Ознакомительная версия. Доступно 20 страниц из 99
— Что же, — продолжал Фасольд, почесывая небритые щеки, — у тебя нет семьи? Ни сестер, ни братьев?
— Братья есть, — сухо ответил Вигге. — Семьи нет.
— Похоже, ты с ними не очень ладишь, — протянул Чуеслав, осушив чарку, которую подали ему соратники. Перед дружинным домом было шумно: кто-то сражался, кто-то смеялся, кто-то шутил… Мелькали рубахи и кулаки, дубленки и шубы. Кувшины и пузатые корчаги, плывущие на девичьих руках.
Только Вигге говорил неизменно тихо, даже не пытаясь повысить голос:
— С моими братьями мало кто ладит.
— Неужели? — удивился Фасольд. — Настолько они у тебя суровые?
Казалось, что с каждым словом Вигге становился все серьезнее.
— Да нет, — проговорил он. — Один мой брат хитрый и жадный, и на его руках столько крови, что он не сумел бы отмыться от нее, даже если бы захотел. Он любит богатства, но больше самых древних сокровищ ценит себя. И он трус, каких поискать.
— Говоришь, что твои братья трусливы? — фыркнул Фасольд. — А сам ты — смелый?
— Другой мой брат не трус, — мрачно произнес Вигге. — Он воин и притом великий.
— О, — засмеялся Арха, — прямо-таки великий?
Арху боги сшили на славу. Они вложили в него такое воинское бешенство, что в нору было завидовать, — где найдешь того, кто встал бы с ним вровень?

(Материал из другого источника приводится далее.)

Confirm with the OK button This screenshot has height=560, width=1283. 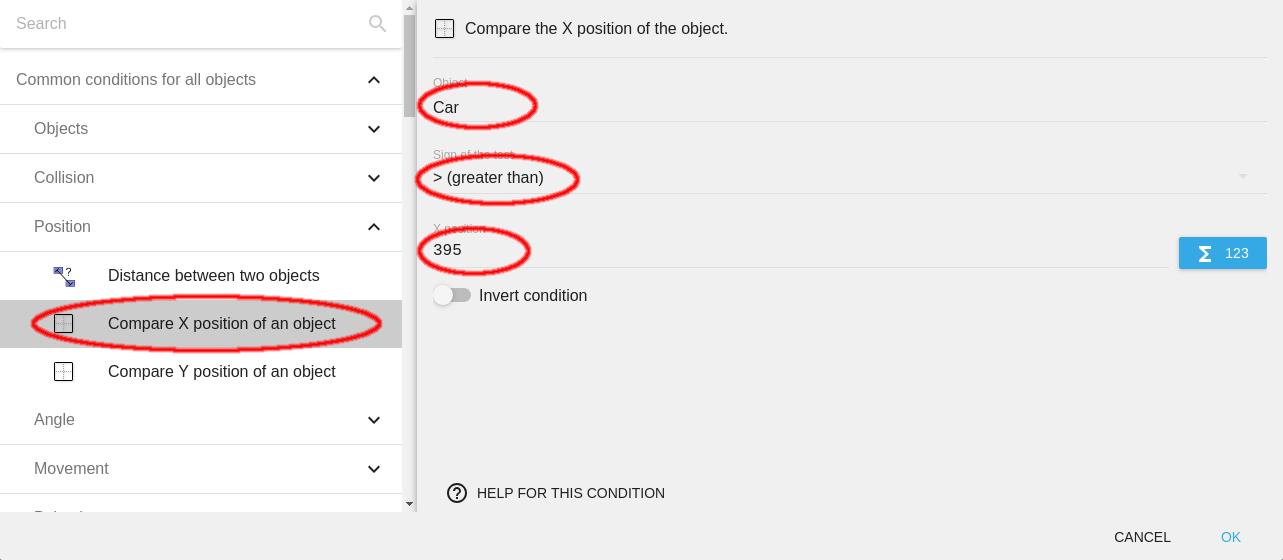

— К сожалению. — Хортиму стало жутко от того, как холодно и прямо говорил отшельник, — глаза у него были неживыми. — Говорят, нет в Княжьих горах того, кто способен его одолеть.
— Говорят, кур доят. — Фасольда это задело. — Так болтают про каждого рослого парня в деревне. Твой брат и вправду настолько силен?
— Силен.
— Что же мы тогда про него не слышали?
— Готов поспорить, воевода, — Вигге сверкнул льдистым инеем из-под век, — что ты слышал.

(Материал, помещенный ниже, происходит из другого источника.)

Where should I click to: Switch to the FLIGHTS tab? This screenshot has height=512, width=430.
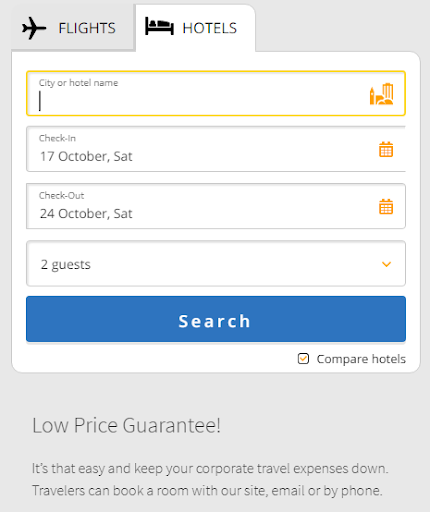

Фасольд не терпел, когда при нем возвышали незнакомых воинов. Тем более если утверждали, что такому бойцу и сам Фасольд — не противник.
— А сам-то ты что? — рассердился он, хмуря брови. — Храбр ты или труслив, хорошо ли держишь удар? Как мне понять, чего стоят твои рассказы, если я не знаю, чего стоишь ты? Может, ты слаб настолько, что каждого мнишь великим.
Отшельник откинулся назад, расправляя плечи.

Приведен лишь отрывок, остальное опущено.